:: Passage to read ::

Capital Allocation Strategy
Shareholder Returns:
- Share Repurchases: The Company repurchased $1,210 million of its common stock in 2025, comprising approximately 13.7 million shares under the 2025 Program and 0.6 million shares for compensation and benefit plans. This compares to $1,739 million in 2024.
- Dividend Payments: Total dividend payments were $1,823 million in 2025, up from $1,789 million in 2024. Dividends paid per share increased to $2.06 in 2025 from $1.98 in 2024. In the first quarter of 2025, the quarterly common stock dividend was increased to $0.52 per share from $0.50 per share, effective in the second quarter of 2025.
- Future Capital Return Commitments: The Board authorized a new share repurchase program on March 20, 2025, for up to $5 billion, replacing a previously authorized program.
Balance Sheet Position:
- Cash and Equivalents: $1,288 million as of December 31, 2025, up from $1,096 million in 2024.
- Total Debt: $7,988 million as of December 31, 2025, compared to $7,949 million in 2024.
- Net Cash Position: The Company held a net debt position of $6,700 million as of December 31, 2025.
- Debt Maturity Profile: Scheduled maturities of long-term debt (excluding commercial paper) include $1,115 million in 2026, $523 million in 2027, $615 million in 2028, $591 million in 2029, $500 million in 2030, and $4,495 million thereafter. Commercial paper outstanding was $147 million in 2025. The Company issued $500 million of five-year Senior Notes at 4.20% and €600 million of ten-year Senior Notes at 3.25% in 2025.

:::
:: Data extract ::

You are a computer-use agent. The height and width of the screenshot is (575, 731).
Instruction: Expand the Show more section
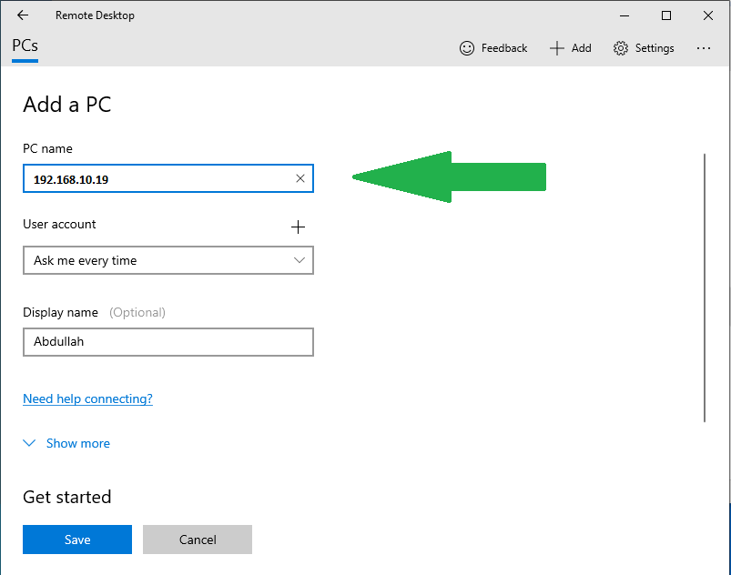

:::

Aim:
Answer these questions from the capital allocation text.
1. What were dividends paid per share in 2025?
2. What amount of cash and equivalents did the Company hold as of December 31, 2025?
3. At what rate were the five-year Senior Notes issued in 2025?

Task output:
1. $2.06
2. $1,288 million
3. 4.20%